THE TASKS:
**1)** According to the article on Europe's bank stress tests, how many German bank chief executives did Axel Weber address?
**2)** Lay out the rows as a numbered list, from the first row up to and including the line containing "Looking at the screenshot, I should tap(935, 110).", leaving out blank lines.

Cash calls expected as Europe’s banks face tests

Discussion in 'Wall St. News' started by ASusilovic, Jul 2, 2010.

  1. Bankers and analysts expect up to 20 of Europe’s banks to be forced into cash calls as a result of this month’s stress tests, raising up to €30bn ($37.3bn) of fresh equity.

    One senior European banker said that even in the event of mild stress the capital shortfall would approach that level. “We are urging clients to come early to market,” he said. Another investment bank chief said not only the weakest should seek to recapitalise. “The top three or four banks in Europe should be thinking: ‘How do I make myself bullet-proof?’”

    The views reflect a persistent nervousness about the outlook for European banks amid continuing jitters over eurozone sovereign debt.

    The news came as it emerged that Axel Weber, head of Germany’s Bundesbank, told banks at a meeting on Wednesday that they should prepare emergency capital-raising plans in case they fail the stress tests.

    Mr Weber told the chief executives of 16 German banks they might need to recapitalise “either with the help of their owners or with the help of the German bank rescue fund”, according to one bank executive present at the meeting. “In effect, this will lead to forced recapitalisations of such banks,” the banker said.

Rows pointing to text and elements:
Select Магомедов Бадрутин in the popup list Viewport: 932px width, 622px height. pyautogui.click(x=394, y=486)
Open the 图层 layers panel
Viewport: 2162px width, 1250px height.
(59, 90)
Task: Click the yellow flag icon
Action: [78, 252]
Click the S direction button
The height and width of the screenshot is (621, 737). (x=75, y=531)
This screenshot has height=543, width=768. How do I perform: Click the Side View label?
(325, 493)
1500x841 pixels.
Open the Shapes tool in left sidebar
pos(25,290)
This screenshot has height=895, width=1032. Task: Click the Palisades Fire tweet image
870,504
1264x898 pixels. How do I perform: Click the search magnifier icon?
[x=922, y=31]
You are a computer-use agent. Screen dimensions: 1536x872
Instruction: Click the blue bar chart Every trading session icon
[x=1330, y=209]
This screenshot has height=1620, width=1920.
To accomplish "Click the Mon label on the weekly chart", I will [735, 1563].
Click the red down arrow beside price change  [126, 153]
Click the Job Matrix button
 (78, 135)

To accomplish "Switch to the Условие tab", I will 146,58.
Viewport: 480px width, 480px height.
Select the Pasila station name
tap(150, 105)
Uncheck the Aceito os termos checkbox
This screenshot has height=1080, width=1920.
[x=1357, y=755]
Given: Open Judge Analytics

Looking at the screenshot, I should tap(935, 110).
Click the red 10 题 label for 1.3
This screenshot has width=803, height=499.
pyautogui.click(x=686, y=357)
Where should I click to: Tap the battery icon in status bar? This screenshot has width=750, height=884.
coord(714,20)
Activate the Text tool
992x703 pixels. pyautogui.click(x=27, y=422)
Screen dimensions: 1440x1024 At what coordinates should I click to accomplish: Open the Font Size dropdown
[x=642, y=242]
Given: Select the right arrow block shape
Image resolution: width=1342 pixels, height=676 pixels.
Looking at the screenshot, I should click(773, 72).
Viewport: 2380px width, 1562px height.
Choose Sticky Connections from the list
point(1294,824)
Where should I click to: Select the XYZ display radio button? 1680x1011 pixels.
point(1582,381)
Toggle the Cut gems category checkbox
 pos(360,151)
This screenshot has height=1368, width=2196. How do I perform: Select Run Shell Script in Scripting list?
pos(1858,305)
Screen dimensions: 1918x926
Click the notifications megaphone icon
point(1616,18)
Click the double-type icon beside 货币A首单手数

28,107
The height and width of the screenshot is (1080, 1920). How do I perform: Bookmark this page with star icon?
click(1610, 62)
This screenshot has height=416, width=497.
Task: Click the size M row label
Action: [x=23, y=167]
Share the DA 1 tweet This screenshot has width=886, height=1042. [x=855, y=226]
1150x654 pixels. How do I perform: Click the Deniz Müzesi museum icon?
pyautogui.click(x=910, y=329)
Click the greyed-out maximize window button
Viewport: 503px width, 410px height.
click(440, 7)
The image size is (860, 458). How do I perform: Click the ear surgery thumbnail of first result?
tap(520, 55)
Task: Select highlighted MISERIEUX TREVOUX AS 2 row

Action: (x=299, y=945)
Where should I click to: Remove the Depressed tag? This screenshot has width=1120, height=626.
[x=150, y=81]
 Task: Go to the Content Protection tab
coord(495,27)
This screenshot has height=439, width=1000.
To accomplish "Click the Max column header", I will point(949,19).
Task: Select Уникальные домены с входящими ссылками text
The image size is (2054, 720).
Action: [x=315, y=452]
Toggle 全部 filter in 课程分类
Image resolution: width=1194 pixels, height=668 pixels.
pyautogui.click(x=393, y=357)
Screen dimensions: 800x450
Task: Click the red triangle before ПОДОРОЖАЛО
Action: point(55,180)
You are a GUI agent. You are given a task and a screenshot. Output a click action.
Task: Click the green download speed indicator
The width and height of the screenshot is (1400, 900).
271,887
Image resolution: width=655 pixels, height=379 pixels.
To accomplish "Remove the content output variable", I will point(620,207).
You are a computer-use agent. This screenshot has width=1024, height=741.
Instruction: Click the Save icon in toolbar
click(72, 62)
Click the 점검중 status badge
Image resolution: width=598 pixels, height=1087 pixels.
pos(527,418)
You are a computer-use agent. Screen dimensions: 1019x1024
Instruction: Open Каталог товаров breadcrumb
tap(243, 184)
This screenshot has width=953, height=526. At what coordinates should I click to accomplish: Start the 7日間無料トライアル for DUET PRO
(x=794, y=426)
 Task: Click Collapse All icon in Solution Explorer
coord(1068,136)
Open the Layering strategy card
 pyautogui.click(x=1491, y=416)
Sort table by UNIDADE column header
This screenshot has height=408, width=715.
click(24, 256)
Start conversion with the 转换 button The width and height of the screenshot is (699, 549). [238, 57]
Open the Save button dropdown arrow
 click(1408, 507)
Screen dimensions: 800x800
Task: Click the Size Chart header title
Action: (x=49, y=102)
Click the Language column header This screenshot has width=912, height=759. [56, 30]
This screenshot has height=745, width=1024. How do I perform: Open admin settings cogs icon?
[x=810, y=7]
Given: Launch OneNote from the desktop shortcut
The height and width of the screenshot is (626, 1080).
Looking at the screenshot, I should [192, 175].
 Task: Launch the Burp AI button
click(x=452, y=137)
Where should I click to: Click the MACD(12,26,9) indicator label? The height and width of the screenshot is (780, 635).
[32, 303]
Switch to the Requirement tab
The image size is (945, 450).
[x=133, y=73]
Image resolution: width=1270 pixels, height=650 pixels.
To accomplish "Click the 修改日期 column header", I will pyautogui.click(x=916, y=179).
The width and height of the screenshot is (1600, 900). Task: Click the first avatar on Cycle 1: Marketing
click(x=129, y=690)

THE ANSWERS:
**1)** 16

**2)**
1. Select Магомедов Бадрутин in the popup list Viewport: 932px width, 622px height. pyautogui.click(x=394, y=486)
2. Open the 图层 layers panel
3. Viewport: 2162px width, 1250px height.
4. (59, 90)
5. Task: Click the yellow flag icon
6. Action: [78, 252]
7. Click the S direction button
8. The height and width of the screenshot is (621, 737). (x=75, y=531)
9. This screenshot has height=543, width=768. How do I perform: Click the Side View label?
10. (325, 493)
11. 1500x841 pixels.
12. Open the Shapes tool in left sidebar
13. pos(25,290)
14. This screenshot has height=895, width=1032. Task: Click the Palisades Fire tweet image
15. 870,504
16. 1264x898 pixels. How do I perform: Click the search magnifier icon?
17. [x=922, y=31]
18. You are a computer-use agent. Screen dimensions: 1536x872
19. Instruction: Click the blue bar chart Every trading session icon
20. [x=1330, y=209]
21. This screenshot has height=1620, width=1920.
22. To accomplish "Click the Mon label on the weekly chart", I will [735, 1563].
23. Click the red down arrow beside price change  [126, 153]
24. Click the Job Matrix button
25.  (78, 135)
26. To accomplish "Switch to the Условие tab", I will 146,58.
27. Viewport: 480px width, 480px height.
28. Select the Pasila station name
29. tap(150, 105)
30. Uncheck the Aceito os termos checkbox
31. This screenshot has height=1080, width=1920.
32. [x=1357, y=755]
33. Given: Open Judge Analytics
34. Looking at the screenshot, I should tap(935, 110).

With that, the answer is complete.